Over the years, he has also jet-washed train tracks after people have jumped.
“Once, someone lost an arm and I had to go on to the tracks and find it,” he said.
Earlier this year, he was called to a road traffic collision where someone had died, and he was tasked with cleaning the scene after emergency services had finished.
“You wouldn’t have even known it had happened after I was done,” he said.
“I never deal with the bodies, but sometimes they are still there when I arrive.
“At one crash, the body had been in a tent, and I had to sanitise it afterwards.”
Throughout 2024 and 2025, he was also called out to clean buildings after protests, including incidents involving groups such as Just Stop Oil and Palestine Action, where red paint had been thrown over properties across the country.

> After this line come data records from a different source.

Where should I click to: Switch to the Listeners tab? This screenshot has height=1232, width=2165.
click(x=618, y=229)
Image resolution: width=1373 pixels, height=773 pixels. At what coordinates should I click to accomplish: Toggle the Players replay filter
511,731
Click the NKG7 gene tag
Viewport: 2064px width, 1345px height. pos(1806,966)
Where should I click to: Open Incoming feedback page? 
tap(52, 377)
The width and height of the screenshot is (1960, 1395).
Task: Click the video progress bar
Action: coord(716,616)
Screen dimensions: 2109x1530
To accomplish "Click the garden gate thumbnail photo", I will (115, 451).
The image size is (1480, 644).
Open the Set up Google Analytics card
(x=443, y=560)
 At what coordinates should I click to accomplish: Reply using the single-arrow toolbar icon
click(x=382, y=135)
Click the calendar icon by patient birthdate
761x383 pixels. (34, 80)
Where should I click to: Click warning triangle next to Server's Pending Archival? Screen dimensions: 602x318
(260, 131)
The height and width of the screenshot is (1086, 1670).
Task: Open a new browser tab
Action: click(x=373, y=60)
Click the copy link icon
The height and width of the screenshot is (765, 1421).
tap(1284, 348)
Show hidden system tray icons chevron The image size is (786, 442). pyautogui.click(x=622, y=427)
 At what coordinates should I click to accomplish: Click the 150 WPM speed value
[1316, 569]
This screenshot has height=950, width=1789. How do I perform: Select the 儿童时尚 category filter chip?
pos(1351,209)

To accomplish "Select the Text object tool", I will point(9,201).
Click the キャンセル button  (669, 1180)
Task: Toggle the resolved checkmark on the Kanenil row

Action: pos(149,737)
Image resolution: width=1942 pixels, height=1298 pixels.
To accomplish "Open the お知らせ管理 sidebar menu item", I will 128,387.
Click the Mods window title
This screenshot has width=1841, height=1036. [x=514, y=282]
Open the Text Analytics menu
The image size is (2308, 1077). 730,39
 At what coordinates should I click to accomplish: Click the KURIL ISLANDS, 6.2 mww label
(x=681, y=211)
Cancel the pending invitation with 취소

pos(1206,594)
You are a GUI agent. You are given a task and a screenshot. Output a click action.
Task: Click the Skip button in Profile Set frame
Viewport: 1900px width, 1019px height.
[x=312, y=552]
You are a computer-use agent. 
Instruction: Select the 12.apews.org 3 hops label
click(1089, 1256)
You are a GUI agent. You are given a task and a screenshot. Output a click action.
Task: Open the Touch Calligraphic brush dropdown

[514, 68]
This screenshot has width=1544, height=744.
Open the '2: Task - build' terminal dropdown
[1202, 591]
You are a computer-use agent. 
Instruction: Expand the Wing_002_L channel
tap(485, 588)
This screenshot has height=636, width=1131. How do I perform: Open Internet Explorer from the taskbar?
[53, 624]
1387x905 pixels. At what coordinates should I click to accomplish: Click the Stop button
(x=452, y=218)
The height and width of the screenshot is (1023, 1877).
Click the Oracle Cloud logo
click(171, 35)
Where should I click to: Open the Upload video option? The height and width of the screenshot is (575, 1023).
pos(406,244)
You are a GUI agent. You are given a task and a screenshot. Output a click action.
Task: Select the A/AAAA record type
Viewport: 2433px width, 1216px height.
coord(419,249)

“One time, I had to get there at 4.30am. It took hours – we had to hose everything down.” he added.
One of the most unpleasant jobs he has done “countless times” is cleaning up “dirty protests” in prisons, where inmates smear faeces on cell walls.
He said: “It takes a couple of hours, and I have to make everything safe and sanitary again.”
He is also called to clean police cells, which he says “aren’t as bad as prisons”.
Majed added: “One time someone with hepatitis B had been in a cell, so I had to fog and sanitise everything – the walls, bed, mattress and chair.”
Over the past five years, he has seen an increase in mould removal jobs, which he believes may be linked to greater awareness after the death of two-year-old Awaab Ishak in Rochdale in 2020, who died after being exposed to mould.
“I’ve been in flats where you move furniture and find entire walls covered in thick black mould,” he said.
“It’s awful – we have to use really strong chemicals to get rid of it.”
He travels the country in a fully equipped van, including specialist drainage tools – he has even been “up to his waist” in sewage before.
Despite working in such conditions, he still “finds the time” to keep his own home “spotless”, something his loved ones often comment on.
He believes he has stayed in the job for nearly two decades because no two days are the same.
“I travel all over the UK and I love it,” he said.
“I take pride in my work, and I can’t see myself stopping any time soon.”